_DOCUMENT EXCERPT_.
────

Sunday, August 17, 2014

Friendship and Horses

     I have a friend who has loads of ability, plus works hard, is willing to learn and really likes horses.  In short, this person is just about everything you could ask for in a successful trainer.
     Slowly, we became friends just riding together, warming up horses and talking mostly about our work.  We discuss training techniques, management issues, equine personalities and so on.  In the process, a friendship developed, a friendship based on mutual respect.  And just as older trainers helped me, I've been passing along some of my knowledge and experience to my friend.
     Over time, I've been able to give this person some input on things that I've learned and I've watched this trainer come to have a much better understanding of the whole process, watched their skills improve and their techniques change when needed.  I've enjoyed watching them achieve a whole new, much higher, level of training.

────

_WRITTEN PROBLEM_.
Please reproduce, word for word, the passage of the friendship and horses post above between "Friendship and Horses" and "a successful trainer.", inclusive.

_INFORMATION SHOWN_.

────

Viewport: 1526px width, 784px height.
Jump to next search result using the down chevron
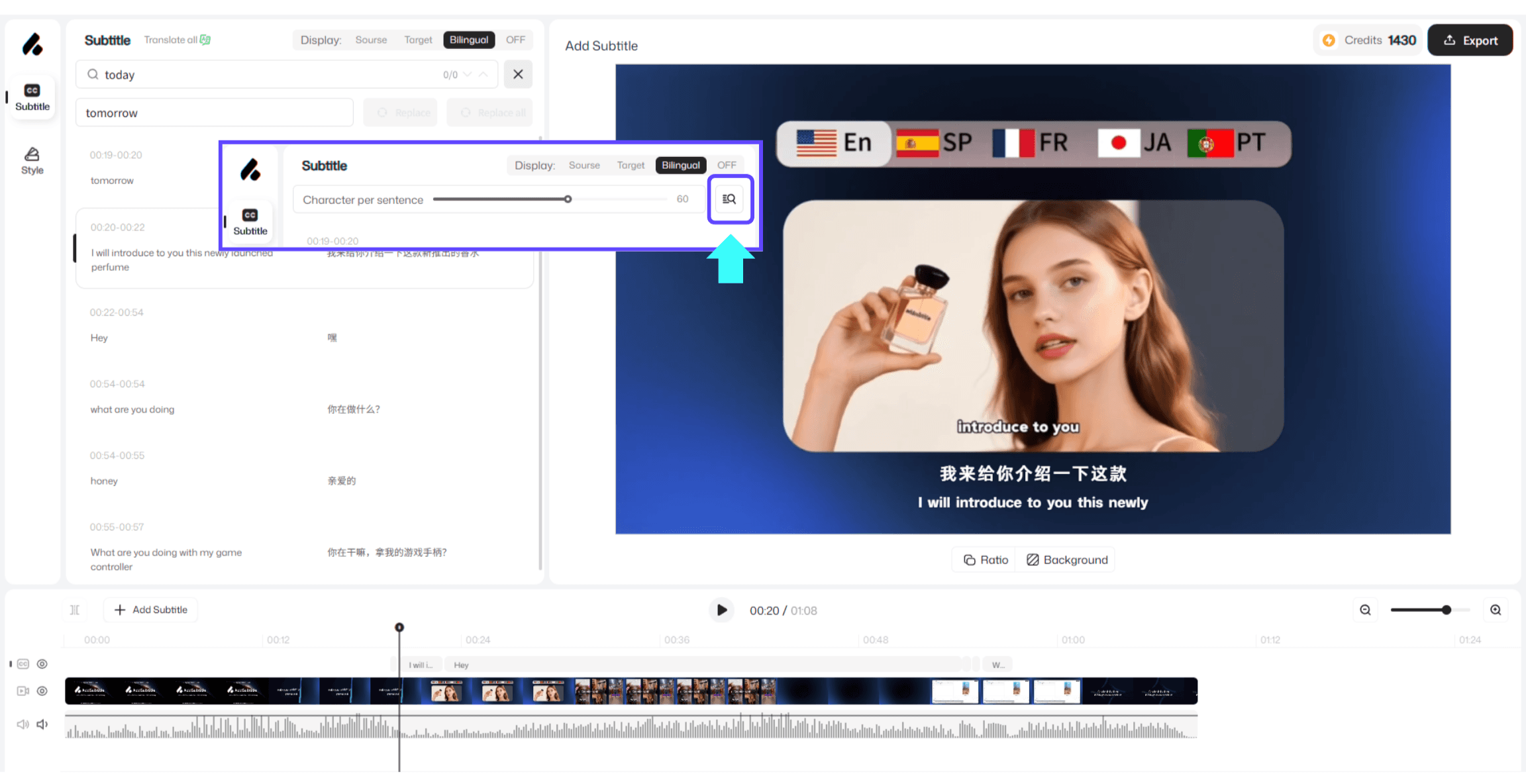[x=468, y=74]
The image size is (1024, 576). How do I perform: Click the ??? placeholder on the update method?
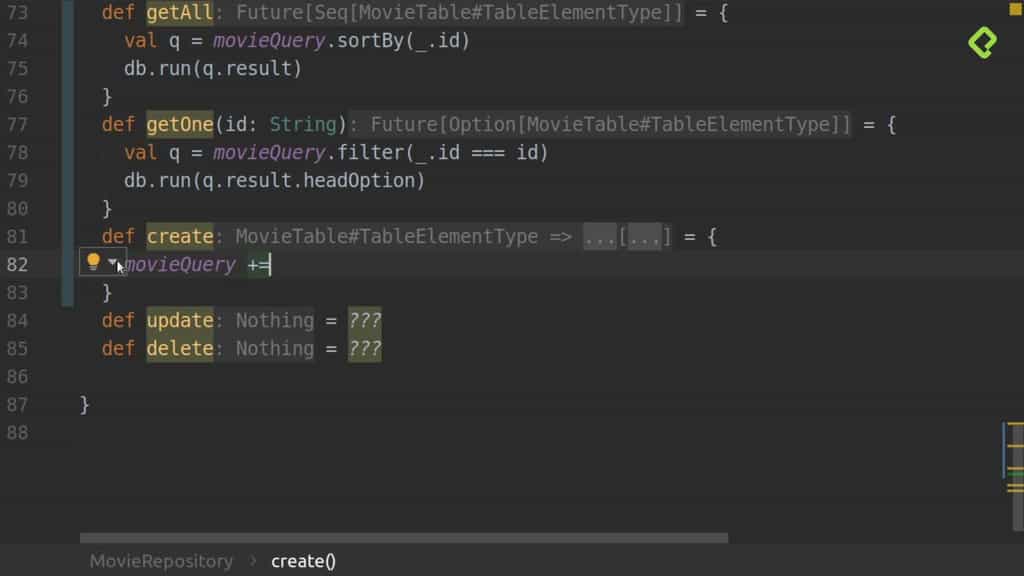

────

_SOLUTION_.
Friendship and Horses

     I have a friend who has loads of ability, plus works hard, is willing to learn and really likes horses.  In short, this person is just about everything you could ask for in a successful trainer.